Top of Records for processing
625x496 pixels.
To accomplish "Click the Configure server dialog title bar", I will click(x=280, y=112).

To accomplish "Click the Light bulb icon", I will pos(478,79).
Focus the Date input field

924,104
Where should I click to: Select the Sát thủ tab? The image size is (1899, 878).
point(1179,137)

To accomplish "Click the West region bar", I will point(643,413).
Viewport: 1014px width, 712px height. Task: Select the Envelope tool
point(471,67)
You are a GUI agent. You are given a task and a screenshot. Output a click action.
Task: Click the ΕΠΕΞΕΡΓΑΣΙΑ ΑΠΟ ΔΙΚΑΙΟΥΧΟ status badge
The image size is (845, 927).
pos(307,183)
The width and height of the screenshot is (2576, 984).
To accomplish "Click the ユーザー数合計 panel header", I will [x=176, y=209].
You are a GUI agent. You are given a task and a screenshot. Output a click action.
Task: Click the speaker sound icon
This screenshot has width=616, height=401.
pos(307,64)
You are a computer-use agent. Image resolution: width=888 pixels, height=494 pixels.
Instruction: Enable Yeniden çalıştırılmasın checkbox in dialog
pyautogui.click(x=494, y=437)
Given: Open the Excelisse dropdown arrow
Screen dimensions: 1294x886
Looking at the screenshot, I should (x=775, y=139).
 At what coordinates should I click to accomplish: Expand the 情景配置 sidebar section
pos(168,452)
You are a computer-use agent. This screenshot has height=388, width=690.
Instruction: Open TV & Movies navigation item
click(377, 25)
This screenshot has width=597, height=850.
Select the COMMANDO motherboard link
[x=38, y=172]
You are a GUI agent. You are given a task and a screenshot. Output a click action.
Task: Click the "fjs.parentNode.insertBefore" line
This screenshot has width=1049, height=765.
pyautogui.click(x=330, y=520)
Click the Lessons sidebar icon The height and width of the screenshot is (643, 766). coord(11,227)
Bottom of Records for processing
**Required action:** Each entry above is to be copied out exactly as written.

**Result:**
625x496 pixels.
To accomplish "Click the Configure server dialog title bar", I will click(x=280, y=112).

To accomplish "Click the Light bulb icon", I will pos(478,79).
Focus the Date input field

924,104
Where should I click to: Select the Sát thủ tab? The image size is (1899, 878).
point(1179,137)

To accomplish "Click the West region bar", I will point(643,413).
Viewport: 1014px width, 712px height. Task: Select the Envelope tool
point(471,67)
You are a GUI agent. You are given a task and a screenshot. Output a click action.
Task: Click the ΕΠΕΞΕΡΓΑΣΙΑ ΑΠΟ ΔΙΚΑΙΟΥΧΟ status badge
The image size is (845, 927).
pos(307,183)
The width and height of the screenshot is (2576, 984).
To accomplish "Click the ユーザー数合計 panel header", I will [x=176, y=209].
You are a GUI agent. You are given a task and a screenshot. Output a click action.
Task: Click the speaker sound icon
This screenshot has width=616, height=401.
pos(307,64)
You are a computer-use agent. Image resolution: width=888 pixels, height=494 pixels.
Instruction: Enable Yeniden çalıştırılmasın checkbox in dialog
pyautogui.click(x=494, y=437)
Given: Open the Excelisse dropdown arrow
Screen dimensions: 1294x886
Looking at the screenshot, I should (x=775, y=139).
 At what coordinates should I click to accomplish: Expand the 情景配置 sidebar section
pos(168,452)
You are a computer-use agent. This screenshot has height=388, width=690.
Instruction: Open TV & Movies navigation item
click(377, 25)
This screenshot has width=597, height=850.
Select the COMMANDO motherboard link
[x=38, y=172]
You are a GUI agent. You are given a task and a screenshot. Output a click action.
Task: Click the "fjs.parentNode.insertBefore" line
This screenshot has width=1049, height=765.
pyautogui.click(x=330, y=520)
Click the Lessons sidebar icon The height and width of the screenshot is (643, 766). coord(11,227)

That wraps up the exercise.